• Text provided:
Daniel Kopische v. Food Services of America

Daniel Kopische v. Food Services of America, No. WC18-6155 (Aug. 20, 2018)


Employee appeals from the compensation judges determination that the employee failed to demonstrate by a preponderance of the evidence that he suffered from work-related post-traumatic stress disorder and failed to prove that he was entitled to the temporary partial disability and medical benefits claimed. Affirmed.

Background Facts:

EE is a truck driver.

On August 12, 2016 EE suffered a work injury to his neck and L shoulder when a load he was wheeling down a ramp overturned.

On January 2, 2017 a car driving next to the truck being driven by EE began to fish tail and then struck EE’s truck causing EE to lose control and the truck to jack-knife and leave the highway and enter a ditch. The EE considered himself to have narrowly avoided death.

At work the next day, EE began experiencing neck and shoulder pain symptoms. When EE returned to driving tractor he noticed his driving behavior changed and he felt unsafe operating the truck.

On January 10, 2017 EE was examined by RN Anderson who diagnosed neck stain and PTSD. ER/IR denied primary liability for any mental health injury arising from the January 2, 2017 work injury. Later in January 2017 LP Hammargen examined EE and diagnosed him with acute stress disorder anticipating it to progress to PTSD when the symptoms persisted longer than a month.

On February 6, 2017 EE began working at a winery as a manager for less pay and performing no duties related to driving.

In May of 2017 LMFT, MA Rusk began treating EE and documented a number of psychological symptoms and diagnosed EE with PTSD.

On July 27, 2017 Psy.D, LP Voigt agreed with diagnosis of PTSD.

• Dataset:
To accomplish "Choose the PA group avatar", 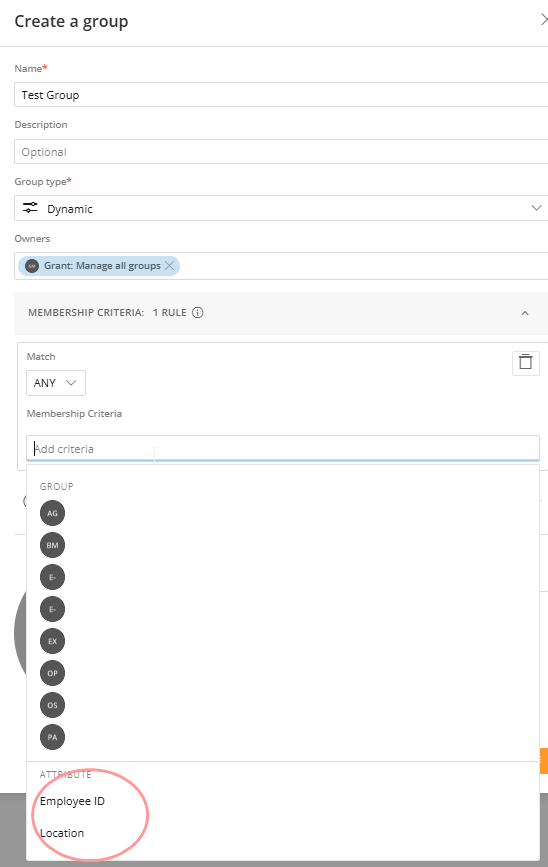I will [53, 737].
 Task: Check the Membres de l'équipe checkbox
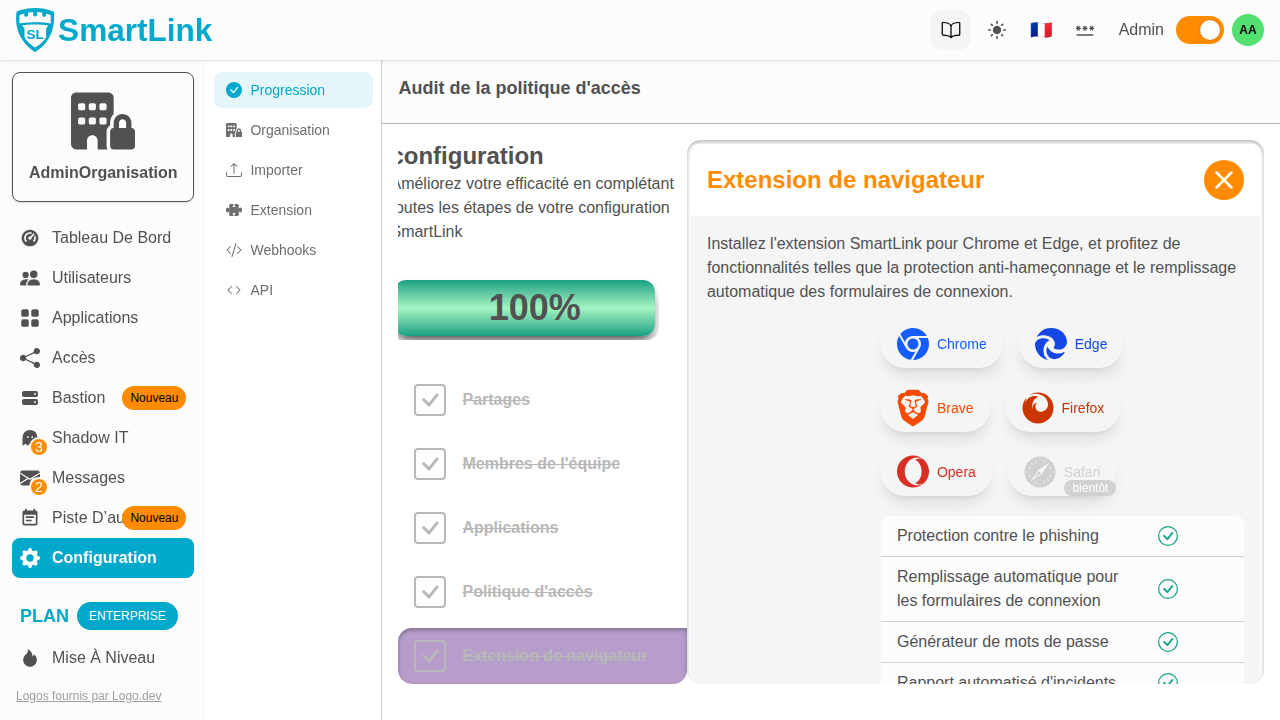(430, 463)
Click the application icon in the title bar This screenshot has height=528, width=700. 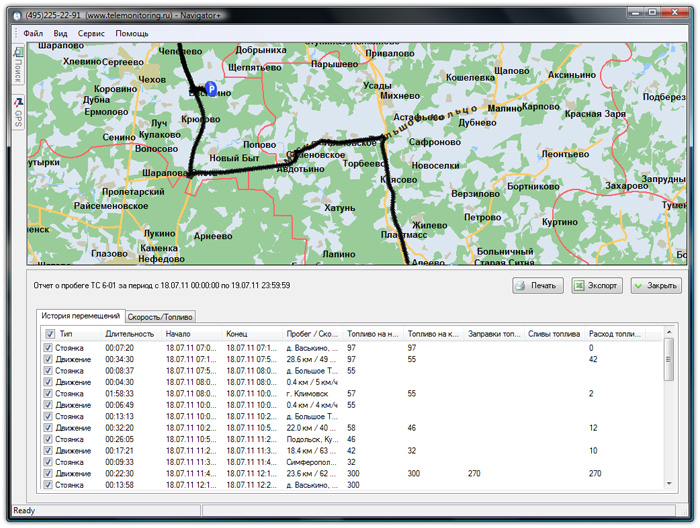click(18, 15)
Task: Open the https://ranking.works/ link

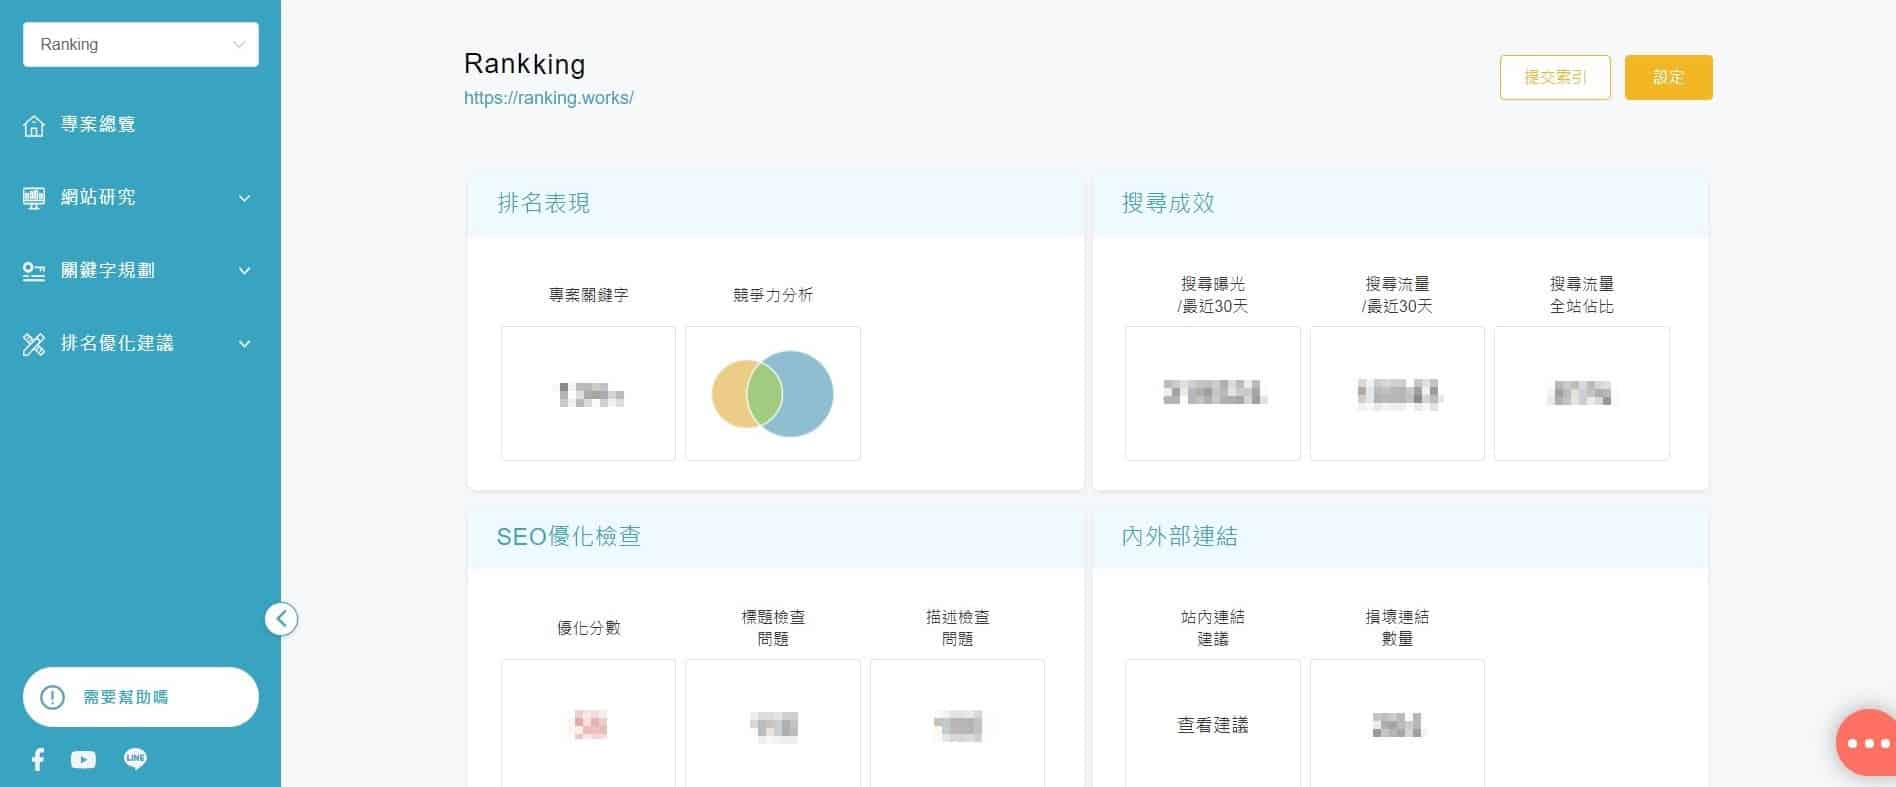Action: [x=549, y=98]
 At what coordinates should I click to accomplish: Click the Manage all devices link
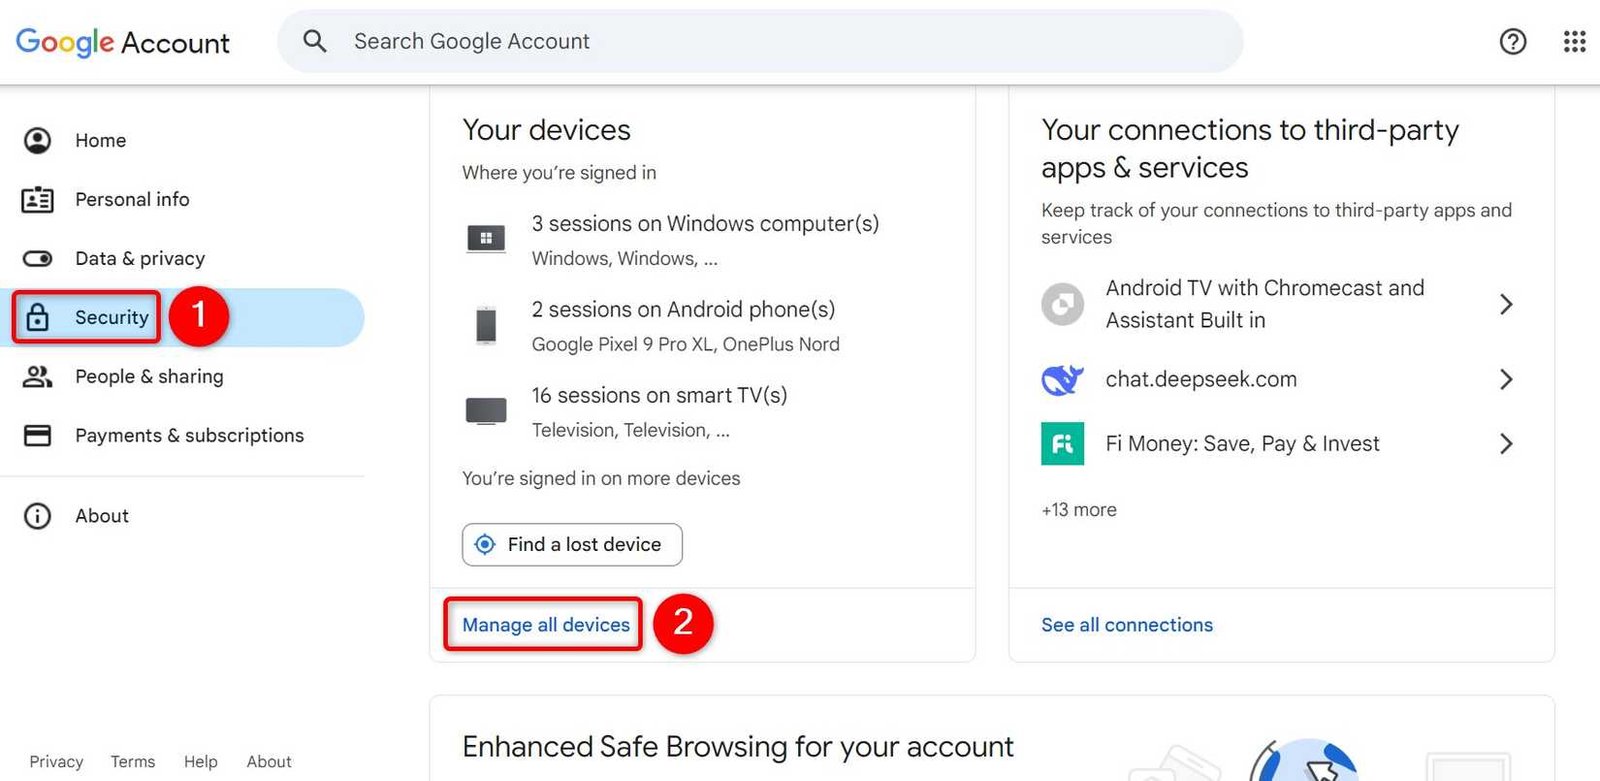point(543,624)
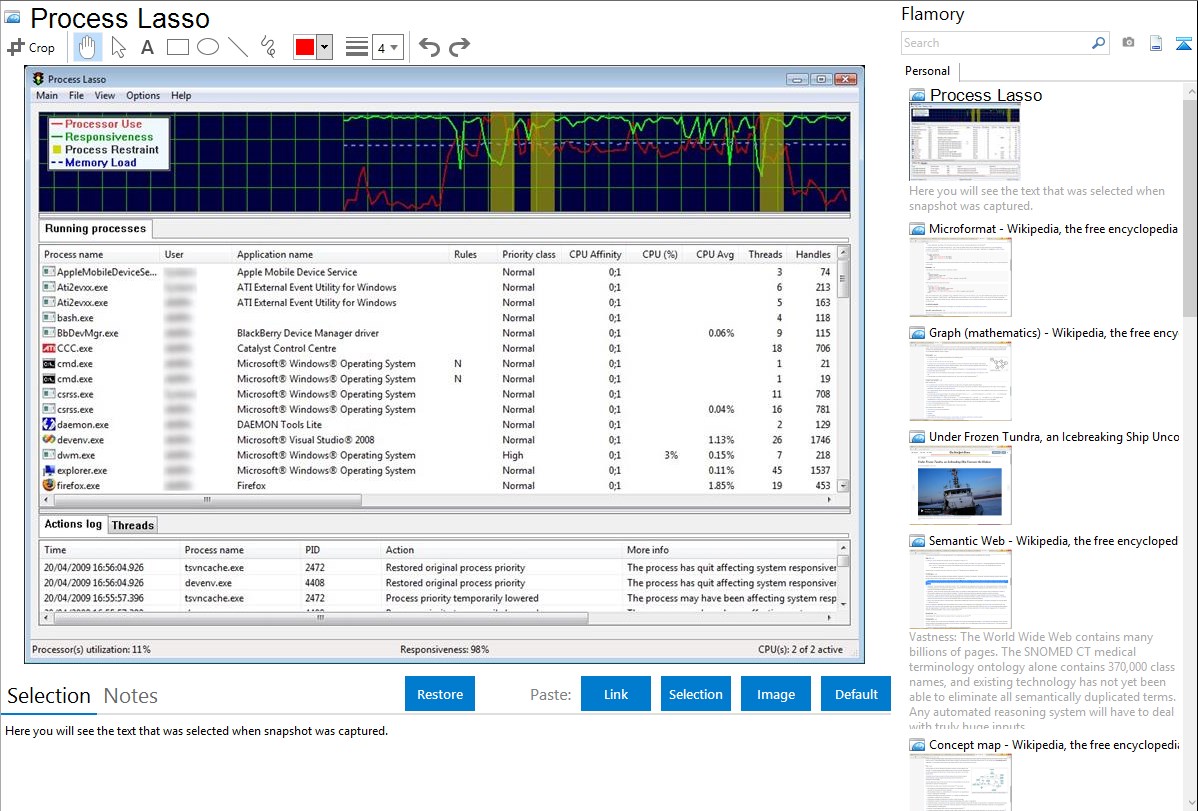Switch to the Notes tab

point(131,696)
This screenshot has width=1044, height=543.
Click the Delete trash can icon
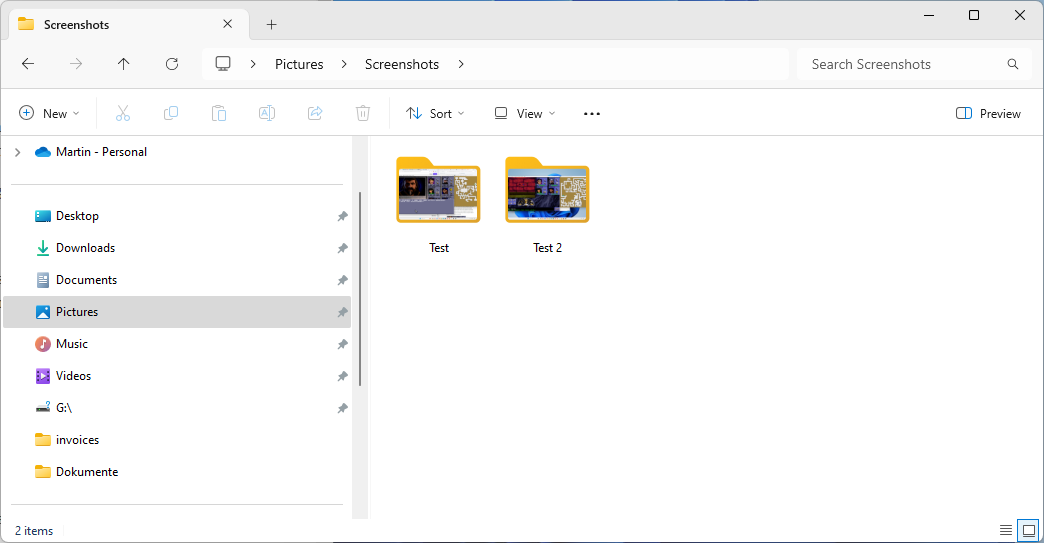point(363,114)
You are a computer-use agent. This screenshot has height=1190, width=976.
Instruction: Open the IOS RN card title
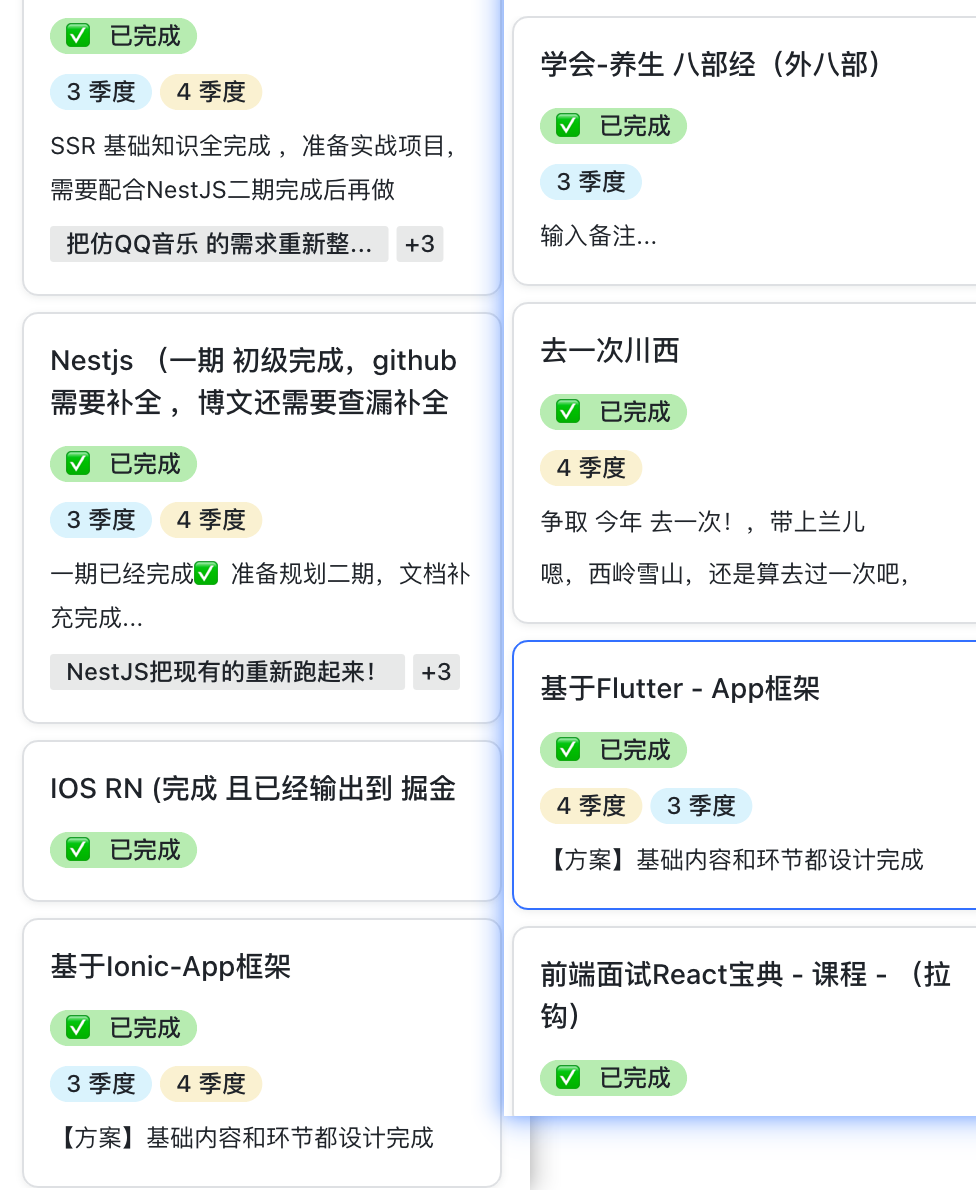coord(253,789)
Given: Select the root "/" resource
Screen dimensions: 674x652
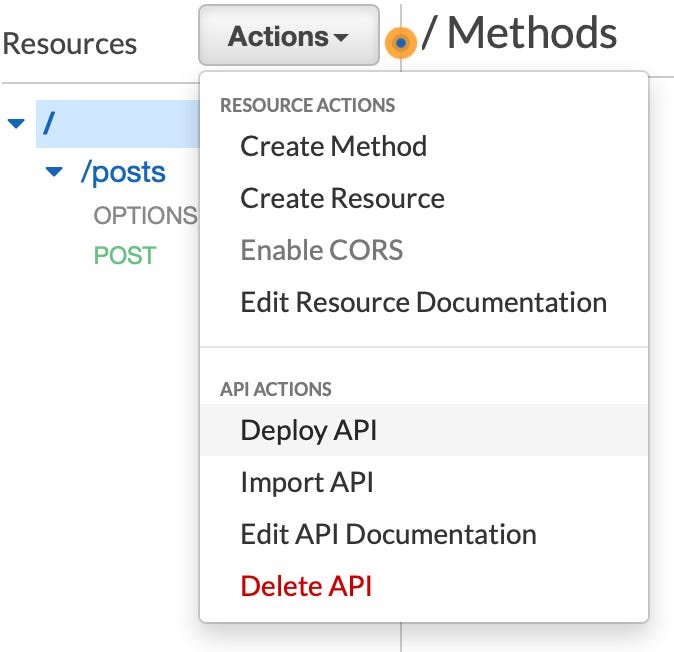Looking at the screenshot, I should coord(49,124).
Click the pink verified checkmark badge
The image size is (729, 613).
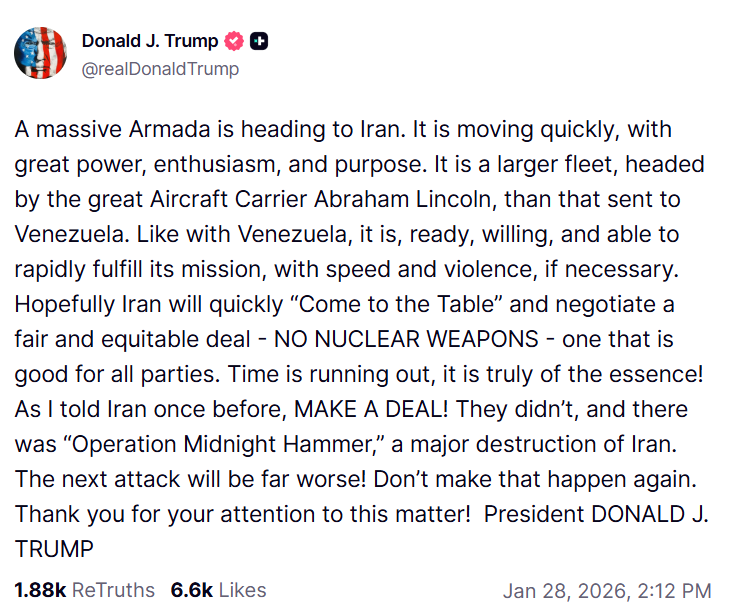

• Problem set:
• 1. Please reproduce the Daniel Kopische case summary word for word, from "At work the" up to and including "EE with PTSD.".
• 2. Extend the Daniel Kopische case summary beyond its final sentence.

• Results by task:
• 1.
At work the next day, EE began experiencing neck and shoulder pain symptoms. When EE returned to driving tractor he noticed his driving behavior changed and he felt unsafe operating the truck.

On January 10, 2017 EE was examined by RN Anderson who diagnosed neck stain and PTSD. ER/IR denied primary liability for any mental health injury arising from the January 2, 2017 work injury. Later in January 2017 LP Hammargen examined EE and diagnosed him with acute stress disorder anticipating it to progress to PTSD when the symptoms persisted longer than a month.

On February 6, 2017 EE began working at a winery as a manager for less pay and performing no duties related to driving.

In May of 2017 LMFT, MA Rusk began treating EE and documented a number of psychological symptoms and diagnosed EE with PTSD.

• 2.
On October 12, 2017 PhD, LP Arbisi conducted an IPE and determined no PTSD based on EE not being exposed to threatened death due to lack of serious injury to EE or others related to the January 2, 2017 incident. The incident lacked significant magnitude according to Arbisi who also noted EE did not seem particularly upset or demonstrate physiological reactivity when describing the incident. Arbisi also noted EE was not receiving treatment for PTSD, denied symptoms, and did not have reactions to driving or tractor-trailers. Arbisi diagnosed EE with temporary adjustment disorder.

Lower Court’s Finding:

Judge found EE did not suffer from PTSD as a result of the work injury.


EE appeals from the finding of no PTSD. EE argues that: (1) the WC judge did not address the issue presented (whether EE has PTSD arising from a physical injury and instead focused on whether EE has PTSD arising from the Jan. incident); and decision is not supported by substantial evidence.


Issue was addressed b/c the issue to be decided was the nature and extent of the injury sustained on January 2, 2017 and specifically whether there was a mental injury. Both counsel agreed to the statement of the case. EE evidence at hearing went to a diagnosis of PTSD from the incident. No evidence presented that EE was suffering from any mental condition arising from any physical injury from the incident. Opinion of Arbisi expressly concluded no psychological injury from the incident. No error by judge.

PTSD criteria: employee bears the burden of proof.

Substantial evidence: a WC judge’s choice between conflicting medical expert opinions is generally upheld unless the facts assumed by the expert are not supported by the record. Nord v. City of Cook, 360 N.W.2d 337, 37 W.C.D. 364 (Minn. 1985). Record supports Arbisi – some PTSD criteria are lacking in EE’s symptomology, i.e. multiple negative alterations in cognition or mood, and marked alterations in arousal or reactivity.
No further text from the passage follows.